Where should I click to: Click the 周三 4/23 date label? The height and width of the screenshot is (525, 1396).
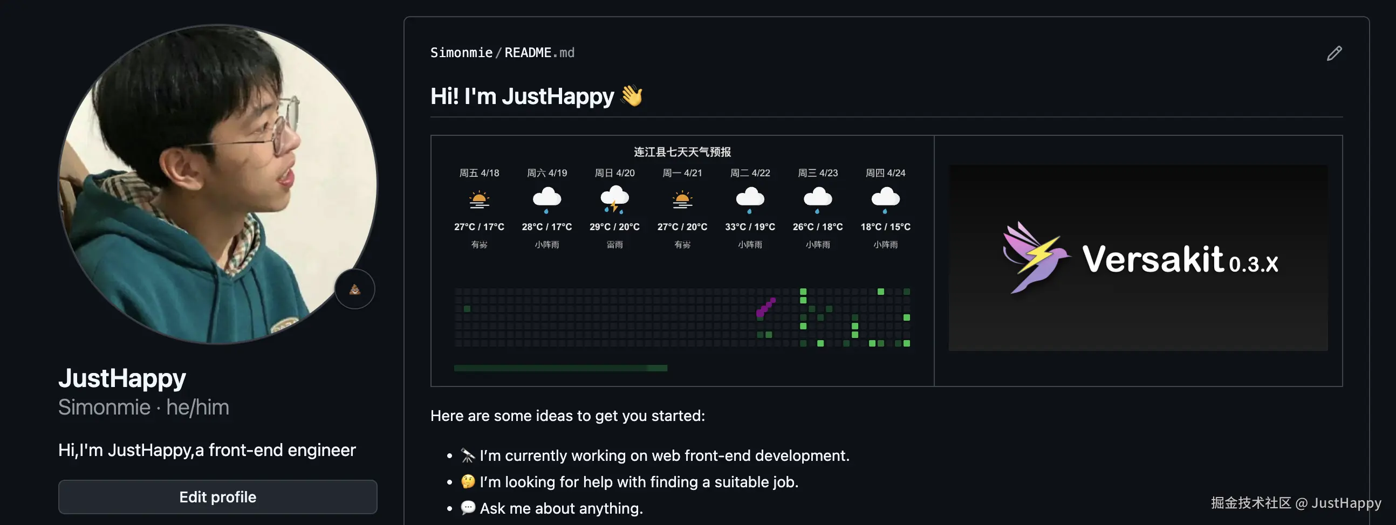coord(817,173)
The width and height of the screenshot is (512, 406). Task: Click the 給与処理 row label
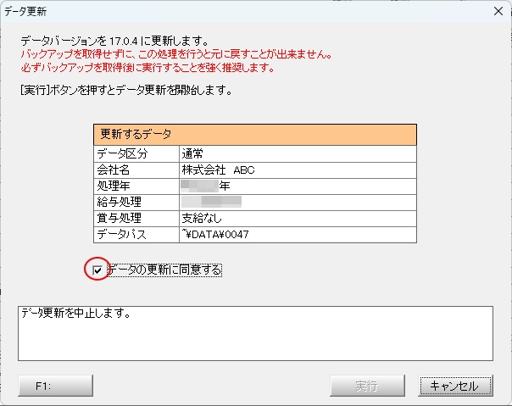tap(136, 202)
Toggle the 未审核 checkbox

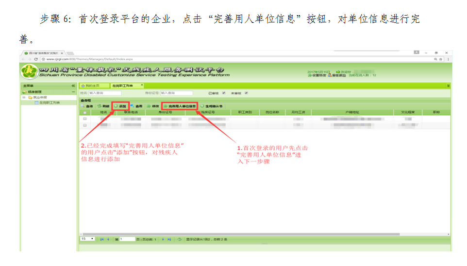(246, 93)

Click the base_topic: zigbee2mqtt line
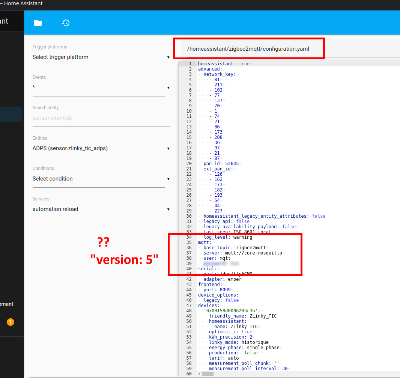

● ● ● ● ● ● ●

Transcribe the listing exactly. Its images are to be omitted.

Where should I click to: Click the 周三 4/23 date label? The height and width of the screenshot is (525, 1396).
coord(817,173)
The width and height of the screenshot is (512, 406). Task: Click the 給与処理 row label
tap(136, 202)
Toggle the 未审核 checkbox

(246, 93)

Click the base_topic: zigbee2mqtt line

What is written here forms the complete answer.